ACTIONS TO TAKE.
**A)** Answer these questions from the cottage-buying text:
(i) Through what has renting out personal properties for extra income become more accessible?
(ii) How many factors does the text break down for purchasing a recreational property?
(iii) Along with the doors and windows, what should have its age checked?
**B)** In the cottage-buying text, copy the passage from "While purchasing a" to "a recreational property." word for word.

___ EXCERPT ___

If you’re considering buying a cottage in Canada and have been watching the market, you already know this market segment has seen a surge in competition between buyers over the last decade. In recent years, cabins and cottages have been in high demand, as interest in renting out personal properties for extra income has become more accessible through various online platforms.

While purchasing a cottage as a recreational property or even as a year-round home can be an excellent investment in both the short and long term, there are some important factors to consider during your hunt for the perfect getaway home. Below, we break down six important factors to consider when purchasing a recreational property.

6 Factors to Consider When Buying a Cottage

Year-Round Maintenance Requirements

Before purchasing your getaway home, it is crucial to have a thorough evaluation to ensure the home is weather-proofed for the summer and winter months. When considering year-round maintenance, key considerations include checking out the age of the roof, doors and windows. You’ll also want to confirm the level of insulation, including under the floors.

___ SOURCE EXCERPT ___

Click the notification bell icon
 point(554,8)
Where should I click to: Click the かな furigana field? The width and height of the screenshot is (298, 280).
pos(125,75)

___

ANSWERS TO THE TASKS.
**A)**
(i) Various online platforms
(ii) Six
(iii) The roof

**B)**
While purchasing a cottage as a recreational property or even as a year-round home can be an excellent investment in both the short and long term, there are some important factors to consider during your hunt for the perfect getaway home. Below, we break down six important factors to consider when purchasing a recreational property.